→ Problem to solve
Please add -149 to every coordinate in the answers and give back everything from the start of the material down to the line containing "Match Day Tickets (398, 1538)", requests included and both ends included. Leave the pictures out.

→ Records provided

+ + + + + + +

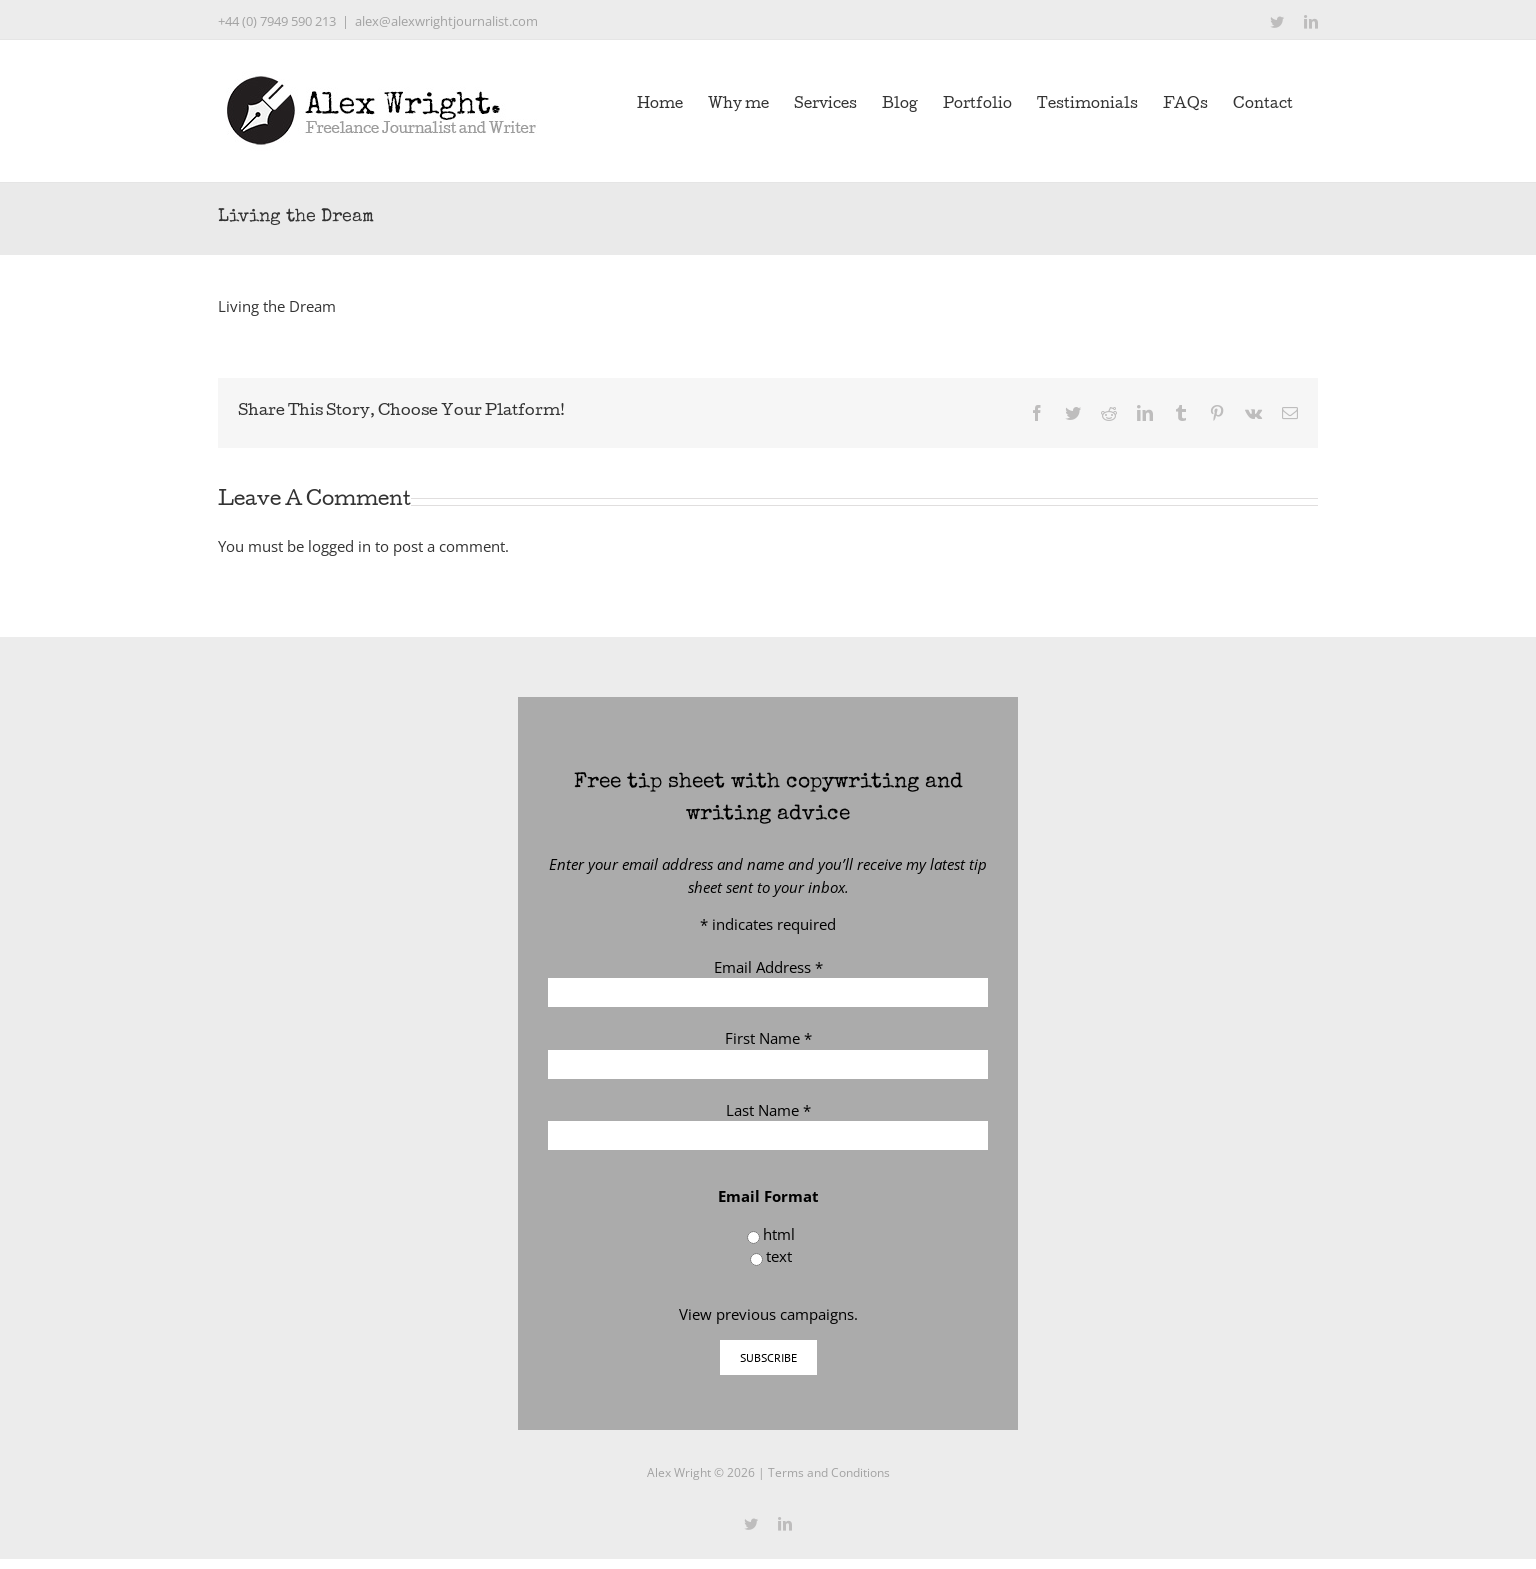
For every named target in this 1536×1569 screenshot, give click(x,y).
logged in (339, 546)
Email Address (768, 967)
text (779, 1256)
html (779, 1234)
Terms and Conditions (829, 1472)
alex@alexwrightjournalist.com (446, 21)
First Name (768, 1038)
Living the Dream (277, 306)
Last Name (768, 1110)
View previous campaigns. (768, 1314)
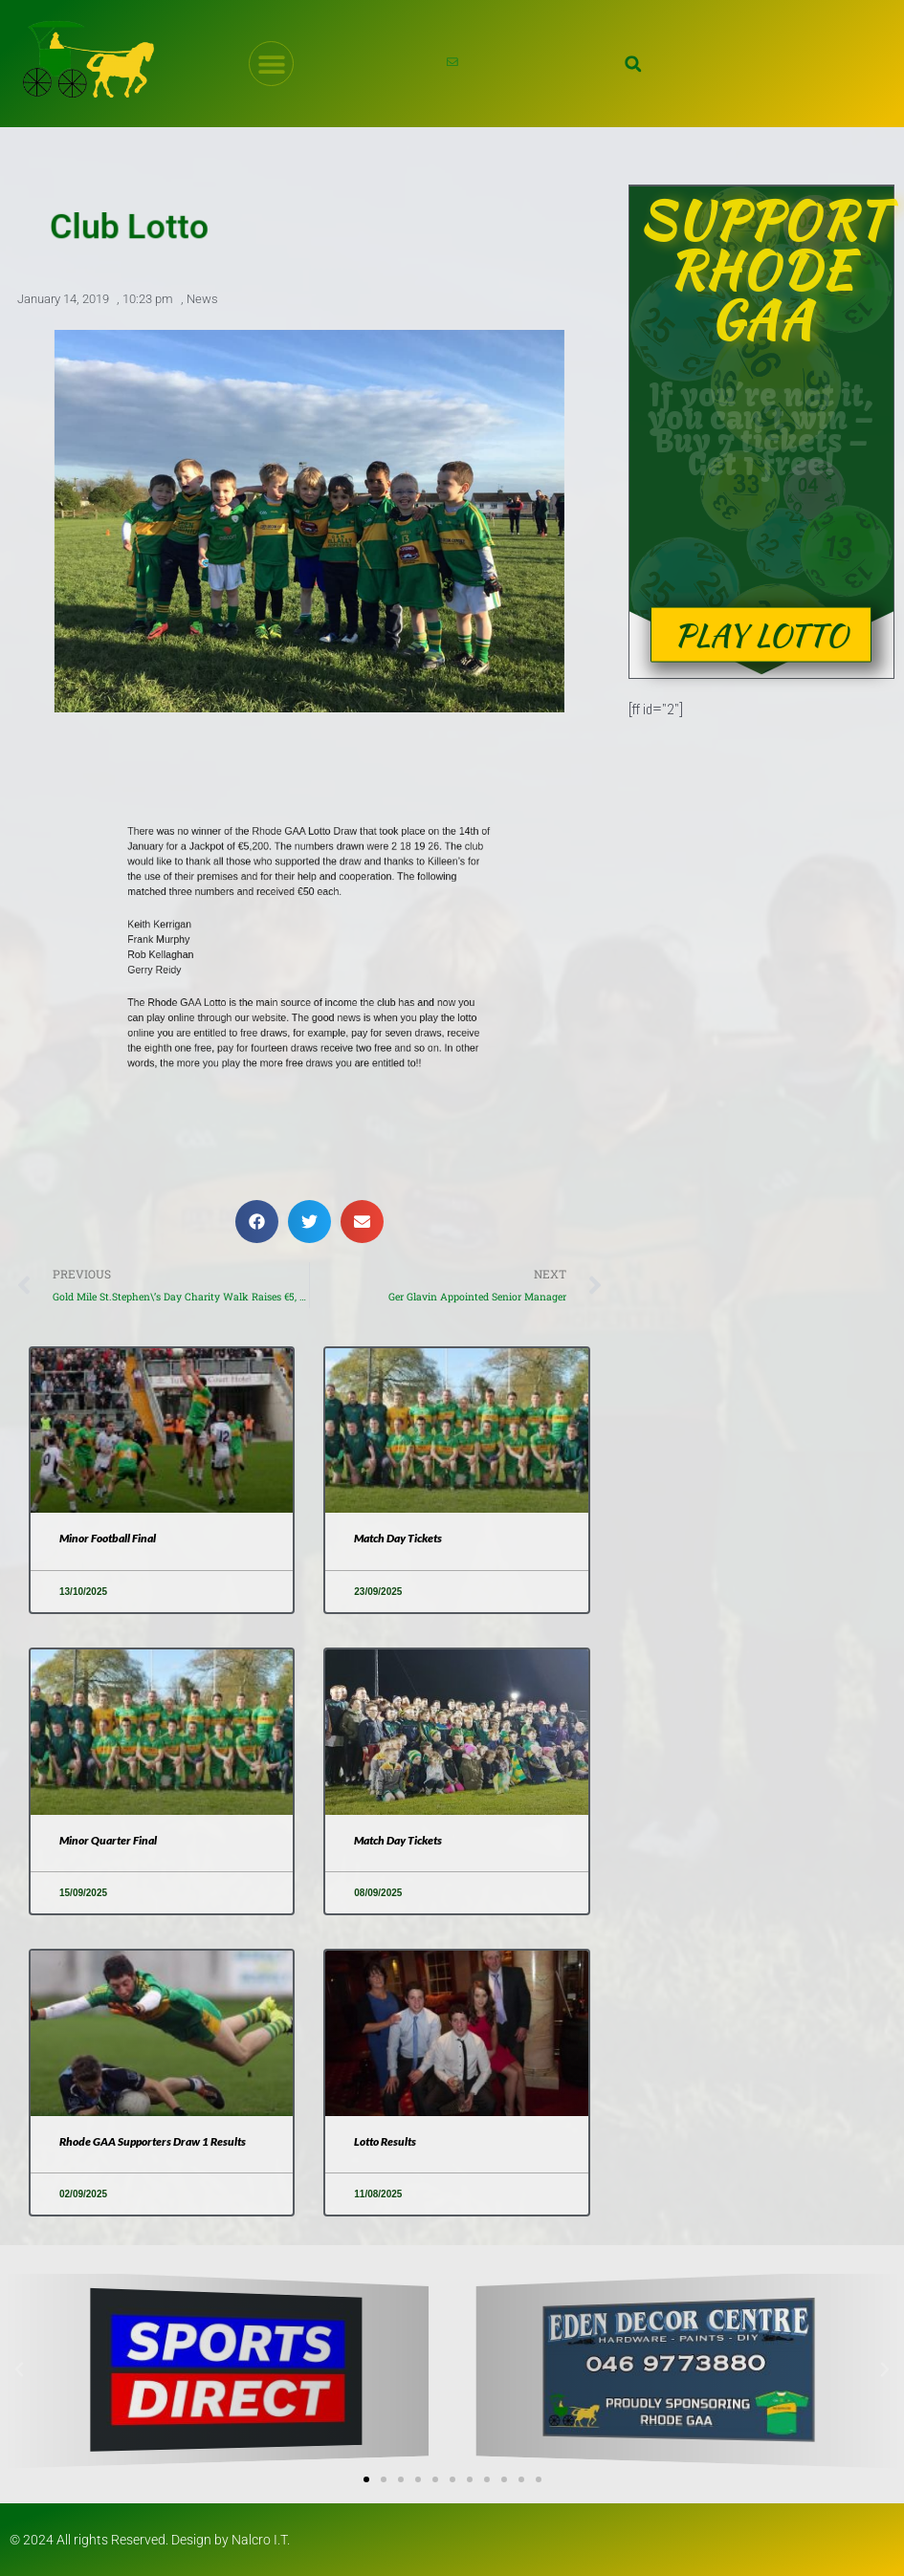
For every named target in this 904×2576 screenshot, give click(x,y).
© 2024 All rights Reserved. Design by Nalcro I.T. (150, 2539)
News (202, 300)
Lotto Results (385, 2141)
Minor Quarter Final (108, 1840)
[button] (633, 64)
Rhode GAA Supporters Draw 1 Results (152, 2141)
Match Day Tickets (398, 1538)
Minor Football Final (107, 1538)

+ + + + + + +

→ Full solution
For every named target in this 1536×1569 screenshot, give click(x,y).
logged in (190, 397)
Email Address (619, 818)
text (630, 1107)
html (630, 1085)
Terms and Conditions (680, 1323)
alex@alexwrightjournalist.com (297, -128)
First Name (619, 889)
Living the Dream (128, 157)
Last Name (619, 961)
View previous campaigns. (619, 1165)
For every named target in this 904×2576 screenshot, give click(x,y).
© 2024 All rights Reserved. Design by Nalcro I.T. (1, 2390)
News (53, 151)
Lotto Results (236, 1992)
Minor Quarter Final (-41, 1691)
[button] (484, -85)
Rhode GAA Supporters Draw 1 Results (3, 1992)
Match Day Tickets (249, 1389)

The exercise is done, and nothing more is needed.